You know the LOOK: those sweet, longing eyes pleading for something that must be tasty, because you’re eating it. Maybe it’s the gentle prodding of a cat’s paw on your knee at the dinner table, or maybe just the puddle of drool under the kitchen cutting board. Our pets would like some of our food, and they’re very good at telling us so! With the holidays approaching, pets have ample opportunity to convey this message, and many of us will be moved to share the bounty of our tables with our canine or feline companions.
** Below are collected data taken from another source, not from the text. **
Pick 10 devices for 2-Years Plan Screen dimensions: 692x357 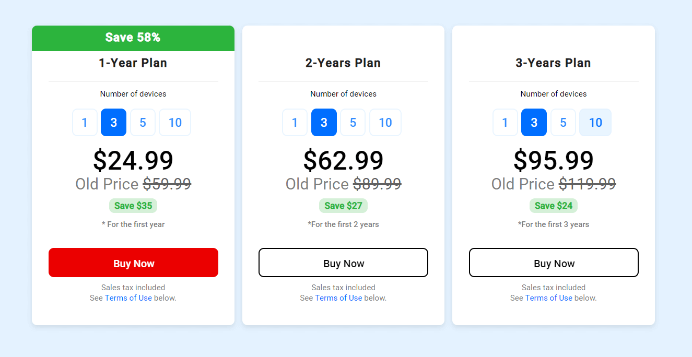tap(385, 123)
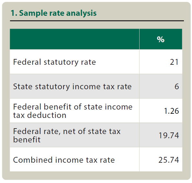
Task: Select the Federal statutory rate label
Action: pos(54,62)
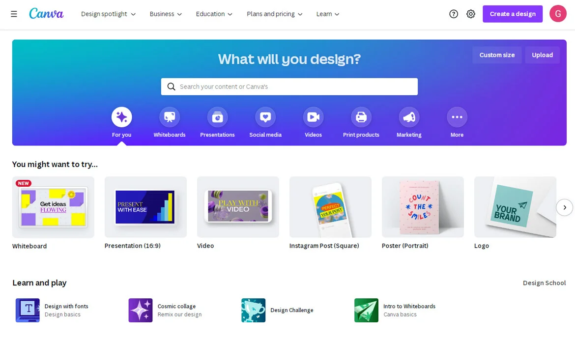Open the Design School link

click(544, 283)
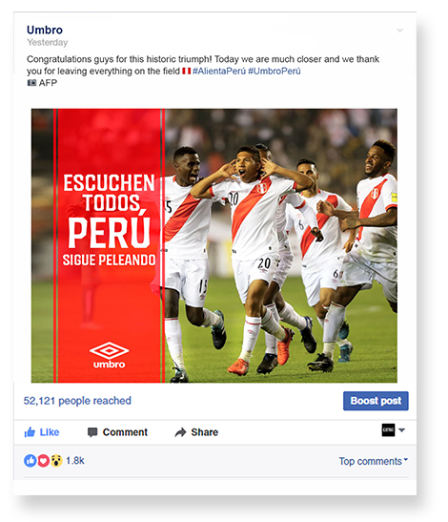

Whether you’re the indulgent table-scrap feeder who lets the dog “do the dishes,” or a no-begging, no human food die-hard, you should know that some human foods are harmful to pets. Many of them are holiday staples, so PugetPets has compiled a list of 12 of the most common human foods that are harmful to pets as well as a few nutritional concerns associated with human food.
If treating your pet to some holiday human-chow, it’s worth keeping a few things in mind. Dogs are susceptible to pancreatitis from ingesting too much fat. Resist the urge to give your dog a lot of fat scraps. Be mindful of the fat content when treating with peanut butter, and avoid peanut butter with added sugar and hydrogenated or partially hydrogenated oils, as these are not good for your pet or for you. Both dogs and cats do not metabolize dairy well. If your pet seems gassy or uncomfortable, then cheese may not be the best treat. If s/he tolerates cheese, a lower-fat variety is a better option, especially for dogs. In general, the types of things that we know we should exercise moderation with when feeding ourselves (sugar, fat, salt) are worse for our pets than for us, so use extra restraint when sharing. Finally, avoid giving cooked bones and any pork and poultry bones to your dog or cat, as they are small and brittle. Splintered bones are a serious choking hazard.
Remembering the special nutritional needs of your dog, cat, bird, bunny, or back yard goat when sharing human treats will ensure their immediate and long-term well-being. If you think your animal companion has been poisoned, contact your emergency vet or the ASPCA Animal Poison Control Center at 888-426-4435. Your dog walkers and pet sitters at PugetPets wish safe and happy holiday feasting to your whole famenagerie!